A livestock auction market has sufficient public interest to be subject to public regulation under the police power. The statute, sections 54-1157 to 54-1186, R.S.Supp., 1965, requires that livestock auction markets be subjected to certain regulations in the public interest. It does not provide for a regulated monopoly as is sometimes provided in the case of a street railway, nor does it require a certificate of convenience and necessity as in the case of railroad and trucking operations. The regulation of a livestock auction market is limited to the strict wording of the statute imposing the regulations, the purpose of such regulations being shown in a declaration of policy contained in the statute which states its purpose to be "to encourage, stimulate and stabilize the agricultural economy of the state in general, and the livestock economy in particular, by encouraging the construction, development and productive operation of livestock auction markets as key industries of the state and those markets' particular trade areas, with all benefits of fully open, free, competitive factors, in respect to sales and purchases of livestock." S. 54-1157, R.S.Supp., 1965.

It is patent from an examination of the Nebraska Livestock Auction Market Development Act that its purpose was to require adequate service to the agricultural and livestock economy. It was not its purpose to establish a monopoly in existing livestock auction markets, nor, under the guise of regulation, to limit the number of livestock auction markets if the provisions of the statute are met. The operation of a livestock auction market is a lawful business which any person has a right to pursue, subject to reasonable legislative *915 regulation. Compliance with such lawful regulations maintains this fundamental right of which he may not be arbitrarily deprived. When the evidence of compliance with legislative regulations and the conditions for the issuance of a license supports the issuance of a license, even though such evidence thereon may be in direct conflict, the findings of the board must be sustained.

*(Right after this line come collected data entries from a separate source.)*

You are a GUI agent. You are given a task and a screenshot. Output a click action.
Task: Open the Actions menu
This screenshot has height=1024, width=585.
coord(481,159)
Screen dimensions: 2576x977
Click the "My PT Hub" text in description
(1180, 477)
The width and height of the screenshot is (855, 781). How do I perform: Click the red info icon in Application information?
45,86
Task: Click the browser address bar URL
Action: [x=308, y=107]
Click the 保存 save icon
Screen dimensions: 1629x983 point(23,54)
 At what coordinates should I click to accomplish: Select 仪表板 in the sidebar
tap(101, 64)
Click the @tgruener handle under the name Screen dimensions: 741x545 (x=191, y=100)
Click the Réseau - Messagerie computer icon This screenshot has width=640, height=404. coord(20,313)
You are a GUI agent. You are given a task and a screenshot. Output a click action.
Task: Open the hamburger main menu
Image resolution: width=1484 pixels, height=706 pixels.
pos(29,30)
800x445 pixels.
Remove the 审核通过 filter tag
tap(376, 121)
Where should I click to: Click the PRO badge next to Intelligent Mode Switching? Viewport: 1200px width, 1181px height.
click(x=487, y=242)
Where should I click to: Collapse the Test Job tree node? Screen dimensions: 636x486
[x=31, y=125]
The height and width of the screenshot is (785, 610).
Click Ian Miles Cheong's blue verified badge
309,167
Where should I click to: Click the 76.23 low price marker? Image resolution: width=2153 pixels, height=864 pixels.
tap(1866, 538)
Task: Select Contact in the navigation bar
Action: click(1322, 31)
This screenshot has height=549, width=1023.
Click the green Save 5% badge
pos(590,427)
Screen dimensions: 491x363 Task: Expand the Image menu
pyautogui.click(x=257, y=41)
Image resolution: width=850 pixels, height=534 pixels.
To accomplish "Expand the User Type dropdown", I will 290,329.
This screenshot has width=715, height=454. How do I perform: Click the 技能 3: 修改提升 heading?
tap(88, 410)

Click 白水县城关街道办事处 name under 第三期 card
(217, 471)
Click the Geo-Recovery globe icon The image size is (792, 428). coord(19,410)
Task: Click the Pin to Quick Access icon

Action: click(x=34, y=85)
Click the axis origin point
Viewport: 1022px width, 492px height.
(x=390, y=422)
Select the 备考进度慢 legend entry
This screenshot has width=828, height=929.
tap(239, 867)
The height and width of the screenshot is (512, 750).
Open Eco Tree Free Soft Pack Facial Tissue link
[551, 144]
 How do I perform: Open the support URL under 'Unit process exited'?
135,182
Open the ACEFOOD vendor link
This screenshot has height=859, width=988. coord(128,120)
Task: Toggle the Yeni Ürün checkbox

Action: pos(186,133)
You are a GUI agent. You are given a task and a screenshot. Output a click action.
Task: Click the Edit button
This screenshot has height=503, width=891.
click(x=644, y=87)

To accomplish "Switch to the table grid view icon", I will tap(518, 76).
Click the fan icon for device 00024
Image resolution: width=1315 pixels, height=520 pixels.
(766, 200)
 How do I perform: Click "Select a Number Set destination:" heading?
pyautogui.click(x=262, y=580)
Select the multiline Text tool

Protestants express concern about the financial structure of the applicant, of the want of experience of its incorporators in the livestock auction market field, and the asserted fear that the facility has no chance of success. But every person has the right to enter into any lawful business subject to reasonable and lawful legislative regulation when the public interest requires. A person has the same right to fail as he has to succeed. The incentive to enter legitimate fields of endeavor, taking his chances on gain or loss, is a basic right in our private enterprise system that should not be lightly disregarded. The statute recognizes that the benefits of free competition are to be preserved. The scope of the statute will not be extended beyond its express provisions and if its terms have been met and so found by the board on competent evidence, its findings will not be disturbed by the courts. The board specifically found that a livestock auction market at McCook, Nebraska, would beneficially serve the livestock economy of this state. This is the ultimate finding required by section 54-1163, R.S.Supp., 1965, for the issuance of a market license to the applicant. There being evidence to sustain the board's action in granting a license, even though opposed by credible evidence, its action is not arbitrary or capricious. Lewis v. City of Omaha, 153 Neb. 11, 43 N.W.2d 419.

The board had jurisdiction to hear the application. There is evidence in the record to sustain the board in granting the license and its grant is not therefore arbitrary or capricious. The trial court was in error in holding that the evidence before the board did not sustain its action. The judgment of the district court is reversed and the cause remanded with directions to enter judgment in accordance with this opinion.

Reversed and remanded with directions.